A hush falls over the conference room as everyone expectantly watches El Diablo, as a slot machine-like visual scrolls through all the WCL members one at a time rapidly, slowing down gradually as it gets closer to stopping on the winner. After many suspenseful seconds, Mugsy's image is displayed on the screen.
"IMPOSSIBLE!" Blight shouts, slamming his fist on the table.
"By cleaning the pool, you technically did community service, which is the opposite of petty crime, so Mugsy took the lead." El Diablo explains, as Mugsy receives a new Mugsy mug as well as a medal crafted from the gold that Meatsmith melted down.
"Wait, wait, you said the PID is throwing a party? I should probably head there." Windsor says, standing up and running downstairs and out the door before anyone can stop him.
"You know, I made a crime recently." Adzaster comments, before placing a massive on the table.
"What is that?" El Diablo asks.
"Absolutely huge." Adzaster says, before leaving to return to the advertising room. The proposition seems impressed with this, though it's hard to say for certain.
"Anyways, obviously most of you are gonna be thrilled to go on this mission, so instead of deciding who WILL be going, let's figure out who WON'T be." El Diablo says.
"Alright, anyone not in my van in the next twenty seconds isn't coming." mxy says, before dashing away from the conference table. Blight, Crime Lad, Dinomundo, and Lunch promptly scramble after mxy, and Boneregard follows at a more leisurely pace, while everyone else either sticks behind or is too caught off guard to follow. The sound of screeching tires can be heard as mxy zooms away with the others who came along, leaving behind El Diablo, Cybr, Bunny, Bunny's Shadow, not cool, the proposition, and Mugsy at the conference table. Cybr gets up and just walks back to his office, locking the door behind him. A few seconds later, everyone else gets up and goes back to their respective domains, leaving El Diablo as the only person at the table.
"Yo, am I late?" Trash King says, popping up out of the trash bin.
"Yeah, a little." El Diablo responds.
"Alright, was just gonna say I ain't gonna be available anyways, so whatevah." Trash King dips back into the bin, and El Diablo uses his repaired legs to return upstairs to the throne room.
"Aw, no, no, no, NO!" mxy cries in frustration as the nastoids begin spawning in the road.
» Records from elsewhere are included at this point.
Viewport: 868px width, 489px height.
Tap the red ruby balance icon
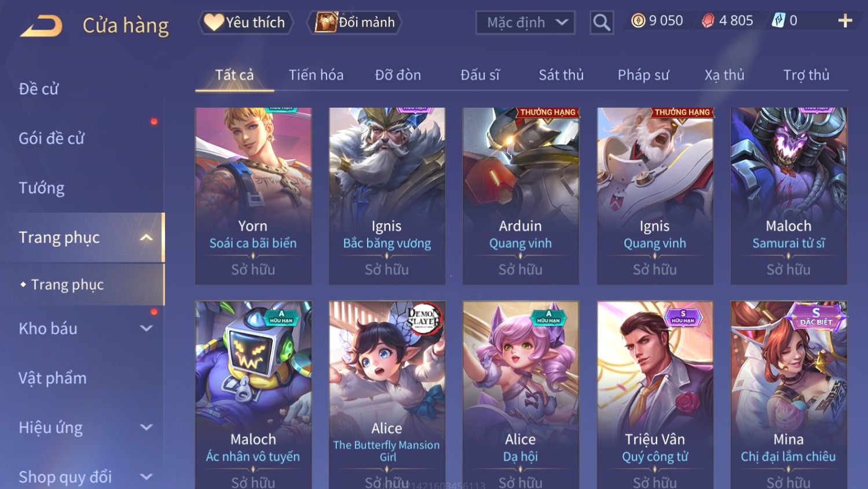708,21
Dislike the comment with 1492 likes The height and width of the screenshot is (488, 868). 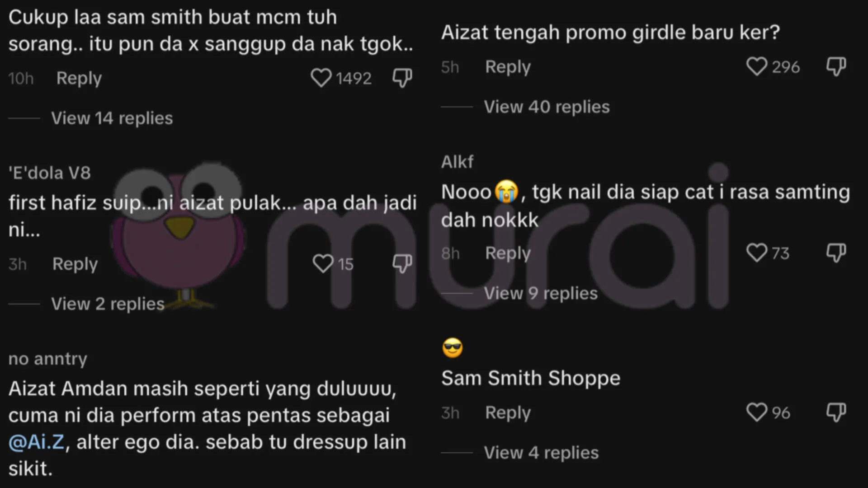click(x=402, y=78)
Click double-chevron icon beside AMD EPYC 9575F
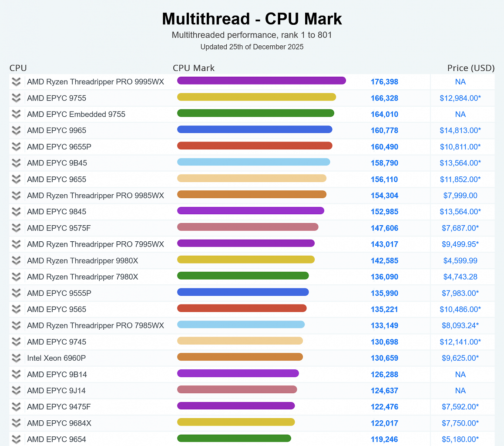 16,228
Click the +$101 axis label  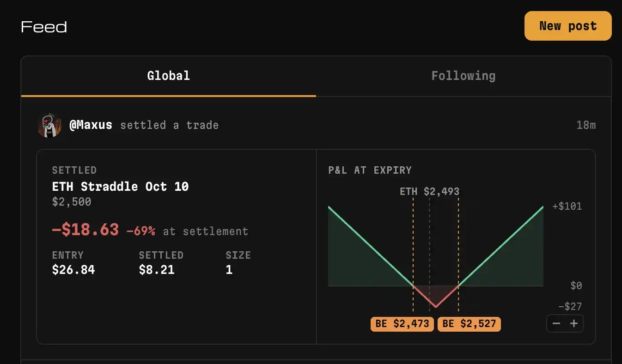(567, 206)
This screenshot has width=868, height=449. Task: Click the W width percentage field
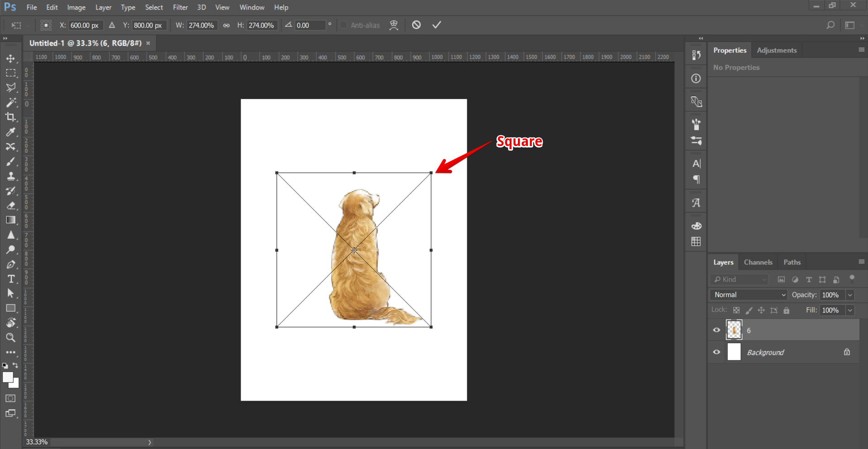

He had been hoping that his urgent leaving from the meeting would let him get to the relatively nearby PID without interruption, but it seems he was seconds too late. It seems these nastoids are more coordinated than usual, too, forming essentially an unliving wall blocking the road. In front of all these is a regular, non-nastoid zombie named Mr. Fantango, who is waving around a flag to command the nastoids. This flag is actually his Stand, Zombies On Your Lawn, which allows him to control the otherwise mindless nastoids that spawn at night.
"Halt! This street is nastoid protected! You'll have to go somewhere else!" Mr. Fantango says as mxy repeatedly slams his fist on the horn.
"Get the hell out of the road! The only thing this is doing is endangering you and your nasty friends, because if you don't move, I'll just plow right through you."
"I'd like to see you try." sneers Mr. Fantango. mxy steps on the gas, and Mr. Fantango has the nastoids focus their numbers right in front of mxy's van, causing it to crash into them and crumble, being completely totaled in the process.
"FUCKING DUMBASS ZOMBIES!" mxy screams with anger.
"I warned you, but you didn't listen! You'll have to wait until morning if you want to go through here!"
"We're on a mission here, bud. Don't make me go out there and deal with you myself."
"What exactly would you even do, huh? There's way too many of us to take on with your bare hands!"
mxy brings out a bottle of vinegarf, and hurls it into Mr. Fantango's oversized eye, blinding him. Mr. Fantango loses focus, and the nastoids blocking the road disperse, leaving the path to the PID clear. mxy waves for everyone to get out of his wrecked van as he begins hauling it back to the WCL, while everyone else continues towards the PID.